Zild uses a layered authentication model:
  1. API authentication (machine-to-machine)
  2. Webhook signature verification
  3. User authentication (admin panel access)
  4. Tenant-scoped authorization
  5. Role-based access control (RBAC)
Each layer protects a different surface of the system.

API Authentication

External systems communicate with Zild via secure APIs.

API Keys

Each Tenant is issued secure API credentials. Characteristics:
  • Tenant-scoped
  • Required in request headers
  • Rotatable
  • Revocable
  • Auditable

Example Header

Authorization: Bearer YOUR_API_KEY Requests without valid credentials are rejected.

API Key Best Practices

For production environments:
  • Store keys securely (e.g., environment variables or secret manager)
  • Never expose keys in frontend code
  • Rotate keys periodically
  • Restrict access to authorized systems only

Webhook Security

Zild both receives and sends webhooks.
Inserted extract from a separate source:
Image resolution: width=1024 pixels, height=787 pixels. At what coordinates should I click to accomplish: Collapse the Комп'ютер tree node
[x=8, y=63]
Security mechanisms ensure authenticity and integrity.

Inbound Webhooks (Channel Providers → Zild)

When receiving webhooks from providers (e.g., WhatsApp or Voice):
  • Signature validation is enforced (when supported by the provider)
  • Endpoint authentication is validated
  • Payload structure is verified
  • Tenant resolution is performed before processing
Requests that fail validation are rejected before reaching the orchestration layer.

Outbound Webhooks (Zild → External Systems)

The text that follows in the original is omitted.